**Stated task:**
Continue the blog post about tanking as a low-level bear druid, starting after its last sentence.

**Source:**

§

Tag Archives: druid

Bear Necessities

So, you all convinced me. I caved. About the tanking, that is.

Rawr.

What do you mean, this isn’t what you had in mind? Needs more…paladin? She’s only level 17, but she’s tanked Ragefire Chasm about five times. I think it was about five times. She’s got an odd mix of some heirloom gear (feral shoulders) but no heirloom weapon (apart from the caster staff). Pugging at low levels is as hilarious as I remember it being, with a random assemblage of people who have come together to murder relatively low-level mobs. I didn’t make the mistake of missing out on queuing for RFC this time. When I hit level 15, I was right in there! Regretfully, a bear has only a few options at that level. Very few. My “taunt” button is well-loved. I’m beginning to hate hunters with the fiery passion of a thousand burning suns. Why must they attack before I’ve even hit anything? Maybe it’s a reflection of the hunter playstyle, which very strongly emphasizes the capability of soloing most things, because hunter and pet are a ready-made team. It doesn’t translate well to group play with other real people from what I’ve seen. I get that your pet could be tanking this instead of me, really I do. But, unfortunately for you, you have ME tanking it, so give me a chance! (Addendum: After I wrote most of this, I saw that Gameldar has written a post replying to some of my bear woes, so if you’re a lowbie bear tank with similar issues, it’s got some good advice in it!)

I don’t even have time to type things to them and berate my groups, because I’m too busy slamming buttons and spinning in circles and taunting mobs. At least once I hit level 16 I gained the ability to swipe things, both with my front AND my back, so that helps with packs of multiples. Most of the groups went decently well up until the last run where things were all over the place and I just couldn’t seem to handle them, so I decided I should quit while I was ahead and parked my fuzzy butt to gain some rested XP.

§

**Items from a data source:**
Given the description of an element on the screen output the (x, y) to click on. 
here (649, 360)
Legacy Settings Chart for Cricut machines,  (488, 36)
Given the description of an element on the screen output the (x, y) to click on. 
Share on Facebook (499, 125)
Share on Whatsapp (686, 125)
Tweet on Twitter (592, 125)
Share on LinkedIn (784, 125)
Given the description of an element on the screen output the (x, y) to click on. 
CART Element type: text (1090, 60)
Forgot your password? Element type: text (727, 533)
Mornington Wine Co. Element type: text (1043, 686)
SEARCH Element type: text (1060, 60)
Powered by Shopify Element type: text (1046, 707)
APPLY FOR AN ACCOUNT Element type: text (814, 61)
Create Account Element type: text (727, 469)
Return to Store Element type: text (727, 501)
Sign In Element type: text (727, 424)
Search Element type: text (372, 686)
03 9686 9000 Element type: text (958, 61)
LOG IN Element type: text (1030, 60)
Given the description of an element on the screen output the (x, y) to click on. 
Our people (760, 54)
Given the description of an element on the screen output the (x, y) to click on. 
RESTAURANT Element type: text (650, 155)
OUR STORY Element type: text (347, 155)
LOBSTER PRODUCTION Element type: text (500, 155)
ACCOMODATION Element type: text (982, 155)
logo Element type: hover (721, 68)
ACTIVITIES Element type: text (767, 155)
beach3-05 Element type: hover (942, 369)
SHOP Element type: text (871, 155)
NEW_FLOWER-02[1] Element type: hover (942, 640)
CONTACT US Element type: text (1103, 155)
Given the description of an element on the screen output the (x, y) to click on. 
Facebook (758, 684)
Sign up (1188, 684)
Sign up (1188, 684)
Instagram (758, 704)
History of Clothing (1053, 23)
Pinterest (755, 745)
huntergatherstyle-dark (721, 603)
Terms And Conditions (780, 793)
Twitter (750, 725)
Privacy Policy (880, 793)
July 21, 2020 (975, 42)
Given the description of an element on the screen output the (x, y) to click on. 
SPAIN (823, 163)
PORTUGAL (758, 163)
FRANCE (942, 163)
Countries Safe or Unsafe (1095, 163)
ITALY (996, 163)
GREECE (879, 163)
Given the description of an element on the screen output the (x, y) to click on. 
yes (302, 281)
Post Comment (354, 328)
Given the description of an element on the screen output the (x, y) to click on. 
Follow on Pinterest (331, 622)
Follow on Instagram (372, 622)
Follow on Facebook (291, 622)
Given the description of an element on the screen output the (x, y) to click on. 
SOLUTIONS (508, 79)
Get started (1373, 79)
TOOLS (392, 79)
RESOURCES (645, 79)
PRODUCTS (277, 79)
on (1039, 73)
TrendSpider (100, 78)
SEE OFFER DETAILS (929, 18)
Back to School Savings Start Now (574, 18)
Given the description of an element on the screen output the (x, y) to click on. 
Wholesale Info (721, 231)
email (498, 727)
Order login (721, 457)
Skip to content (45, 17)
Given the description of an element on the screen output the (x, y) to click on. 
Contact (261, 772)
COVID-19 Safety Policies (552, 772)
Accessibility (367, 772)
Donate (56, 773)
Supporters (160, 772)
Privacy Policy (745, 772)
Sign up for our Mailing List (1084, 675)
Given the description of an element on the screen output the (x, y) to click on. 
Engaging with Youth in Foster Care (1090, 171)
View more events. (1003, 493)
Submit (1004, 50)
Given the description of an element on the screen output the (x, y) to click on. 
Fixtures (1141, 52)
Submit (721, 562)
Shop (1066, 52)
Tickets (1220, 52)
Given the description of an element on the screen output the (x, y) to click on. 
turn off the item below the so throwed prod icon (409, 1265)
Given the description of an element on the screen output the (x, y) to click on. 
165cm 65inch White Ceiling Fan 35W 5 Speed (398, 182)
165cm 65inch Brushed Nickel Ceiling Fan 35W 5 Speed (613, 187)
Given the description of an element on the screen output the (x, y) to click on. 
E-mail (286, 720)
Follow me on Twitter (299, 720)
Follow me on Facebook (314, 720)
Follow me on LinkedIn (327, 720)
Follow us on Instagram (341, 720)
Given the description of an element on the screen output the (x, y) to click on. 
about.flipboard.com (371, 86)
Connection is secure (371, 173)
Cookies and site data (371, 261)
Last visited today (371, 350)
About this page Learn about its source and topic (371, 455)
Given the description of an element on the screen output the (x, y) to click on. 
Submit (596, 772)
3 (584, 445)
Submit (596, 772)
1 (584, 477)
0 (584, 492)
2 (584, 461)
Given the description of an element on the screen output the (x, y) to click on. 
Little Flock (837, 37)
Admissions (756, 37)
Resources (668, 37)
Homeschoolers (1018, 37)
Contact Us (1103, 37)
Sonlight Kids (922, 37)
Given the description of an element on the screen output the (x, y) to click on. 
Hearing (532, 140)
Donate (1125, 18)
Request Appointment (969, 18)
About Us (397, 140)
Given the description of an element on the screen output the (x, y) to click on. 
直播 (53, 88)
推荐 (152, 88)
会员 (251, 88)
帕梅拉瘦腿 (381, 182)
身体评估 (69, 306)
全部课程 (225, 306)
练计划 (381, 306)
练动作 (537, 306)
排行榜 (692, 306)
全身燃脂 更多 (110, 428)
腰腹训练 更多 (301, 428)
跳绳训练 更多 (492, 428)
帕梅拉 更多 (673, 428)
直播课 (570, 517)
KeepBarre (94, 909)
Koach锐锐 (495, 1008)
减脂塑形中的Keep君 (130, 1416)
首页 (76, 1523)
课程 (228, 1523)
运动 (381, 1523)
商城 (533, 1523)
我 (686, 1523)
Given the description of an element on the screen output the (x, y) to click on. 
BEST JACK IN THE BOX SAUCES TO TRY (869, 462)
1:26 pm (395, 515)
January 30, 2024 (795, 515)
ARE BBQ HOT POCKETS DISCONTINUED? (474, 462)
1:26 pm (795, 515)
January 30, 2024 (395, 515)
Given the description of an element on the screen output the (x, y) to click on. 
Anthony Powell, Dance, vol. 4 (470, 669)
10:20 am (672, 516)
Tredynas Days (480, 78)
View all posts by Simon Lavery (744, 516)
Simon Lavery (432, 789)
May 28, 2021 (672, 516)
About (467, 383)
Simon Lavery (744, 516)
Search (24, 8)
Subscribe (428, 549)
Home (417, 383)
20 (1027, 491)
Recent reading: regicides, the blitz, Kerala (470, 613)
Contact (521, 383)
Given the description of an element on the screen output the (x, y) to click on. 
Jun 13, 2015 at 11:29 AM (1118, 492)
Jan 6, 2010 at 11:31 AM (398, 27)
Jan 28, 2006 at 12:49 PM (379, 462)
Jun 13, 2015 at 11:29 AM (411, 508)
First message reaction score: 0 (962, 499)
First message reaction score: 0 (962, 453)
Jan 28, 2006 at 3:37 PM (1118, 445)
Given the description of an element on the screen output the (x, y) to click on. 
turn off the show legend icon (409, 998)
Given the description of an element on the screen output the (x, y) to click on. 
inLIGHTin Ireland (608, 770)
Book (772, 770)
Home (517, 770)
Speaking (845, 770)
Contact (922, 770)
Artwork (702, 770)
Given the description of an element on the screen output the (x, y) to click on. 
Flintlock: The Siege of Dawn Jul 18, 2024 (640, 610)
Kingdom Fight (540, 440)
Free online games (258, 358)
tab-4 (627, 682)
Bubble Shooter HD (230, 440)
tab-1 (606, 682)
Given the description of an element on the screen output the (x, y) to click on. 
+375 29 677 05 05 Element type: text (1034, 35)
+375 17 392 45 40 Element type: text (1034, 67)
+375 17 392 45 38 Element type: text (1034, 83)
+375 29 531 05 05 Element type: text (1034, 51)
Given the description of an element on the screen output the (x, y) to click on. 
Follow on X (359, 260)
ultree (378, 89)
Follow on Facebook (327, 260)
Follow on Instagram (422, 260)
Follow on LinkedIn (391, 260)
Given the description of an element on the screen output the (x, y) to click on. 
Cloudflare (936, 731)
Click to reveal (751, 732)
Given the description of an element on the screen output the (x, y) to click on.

§

**Reply:**
Highlights of lowbie tanking include:
Glyph of Maul. Thank you, Maul, for helping me with AoE aggro because every person wants to start AoEing before I’ve even reached the mobs, let alone gained enough rage to do anything more than auto-attack them.

At one point I did manage to speak up long enough to say, “OK guys, I don’t have many things I can do yet so please give me a bit of time with the mobs, you’re going to have to bear with me.”
“LOL he said bear”
“Yes, you see what I did there…”

That run seemed to go more smoothly than the others, perhaps because I made them laugh. One thing that I’m noticing though – everyone, everyone just assumes that I am “he.” This may be a function of bear form (after all, they don’t see anything else, it looks like a bear, and tanks are GUYS, amirite?). I wouldn’t remark on this except it seemed quite explicit, “Hey dude thanks for the run,” or “he” is doing this or that. It’s a bit bizarre, but I’m guessing I’m going to have to get used to it. It’s especially strange because my name (to me) is really quite feminine. But I guess that doesn’t matter. If thinking I’m a guy makes them more liable to respect my authoritah, I’ll take it.

Out of the five pugs, only one had one of those really strange sort of “WTF” moment so characteristic of random pugging. There was this restoration druid, you see. Well, I assume he was restoration. He had a plus symbol next to his face. And yet… my health was dropping, inexorably downward, never to recover. I can always count on a mouthy pugger though, someone said, “Heal the tank!” Nothing. In-between pulls, I dropped out of bear form to throw some HoTs on myself, and then pulled the next group. Still nothing. I don’t know what this “healer” was doing really. Someone else yelled at him. After the next pull, with me at about 20% life, I stopped.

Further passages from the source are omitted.